At the last faculty meeting of the year, my principal honored a few teachers who were moving on from our school to become administrators. They were becoming assistant principals at other schools. It was joyous. There were reflective speeches, congratulatory hugs, and bittersweet goodbyes. These people had spent years and years in the classroom, one was even a co-teacher of mine for three years. But now, in the name of school leadership, they were leaving the classroom to serve students on a broader scale.
This is natural. We teachers often find ourselves so well-versed in classroom affairs that our influence expands. Our impact seeps out of the walls of our classroom and into the larger community. Or, if this hasn’t happened, we know that it can with some persistence. Often our principals make us believe, too. We then spend lots of money to go back to school, suffer through long nights of rewording essays, all to earn a piece of paper that says that we’re fit to lead a school.
This is commonplace and part of the gravitational pull that exists on teachers. It’s a force works to drive us out of our classrooms. We’re promoted, but we become one step removed from our students. We move up.
Now I’ve known for a long time that I’m a classroom lifer. I have no ambitions of becoming an assistant principal or principal. A progression up the educational food chain is natural, but never something that interested me.
So as I sat there during the faculty meeting thinking about how my colleagues were moving further away from students, my own career flashed before me — especially these few years. While the pathway of these people had taken them up, away from students, mine had actually brought me down, closer to students.
I don’t think this downward movement is the norm — at least it wasn’t for me. I had to really work to move down. I’ve had to reflect, find myself, and then change my entire approach to teaching. I had to learn to be aware of my kids in ways that were foreign to me. And attending to my students’ lives in a personal way — to, paradoxically, not see them as students at all — is what has pulled me down to them. I’ve grown as an educator to affirm my students as sons, daughters, brothers, step-sisters, nieces, and nephews — as young people, as confused young adults, as budding leaders. This mindset is fueled by emotion and it’s not encouraged by the state, nor by the tests, nor by the curriculum. But it’s the single biggest reason why there’s a distinctive oneness that I feel when I’m with my students.
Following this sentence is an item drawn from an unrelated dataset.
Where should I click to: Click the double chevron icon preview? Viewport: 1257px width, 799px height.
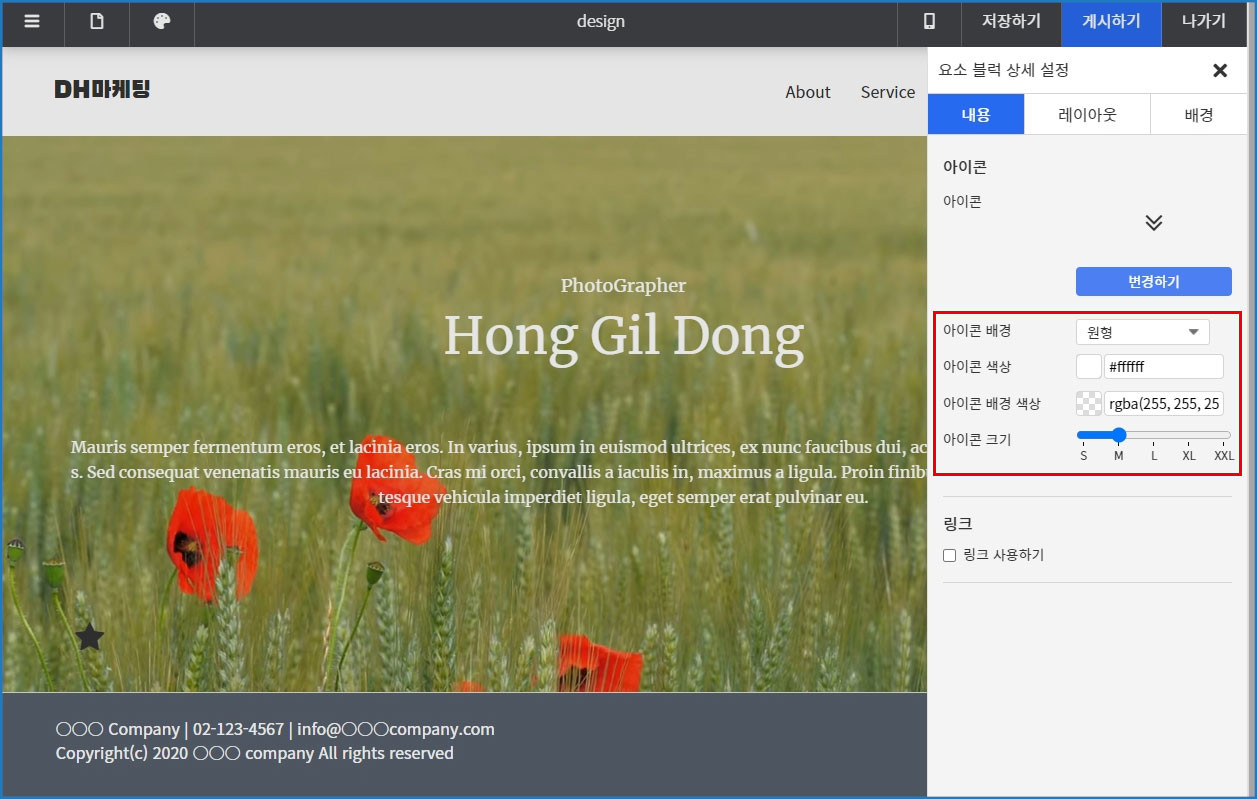pos(1153,222)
Just like it takes years to move up towards administration, it took my whole career for me to move down towards my students. It’s not a depth that I would have been prepared for early in my career, just like no new teacher is ready to be an assistant principal.
I get now that my career hasn’t been about reaching as far out as I can, despite all that has been fed to me all these years about success and impact. Instead, it has been about appreciating that my career will probably never extend beyond the walls of my classroom; it has been about understanding and tending to the depth of my students. It’s been about moving down.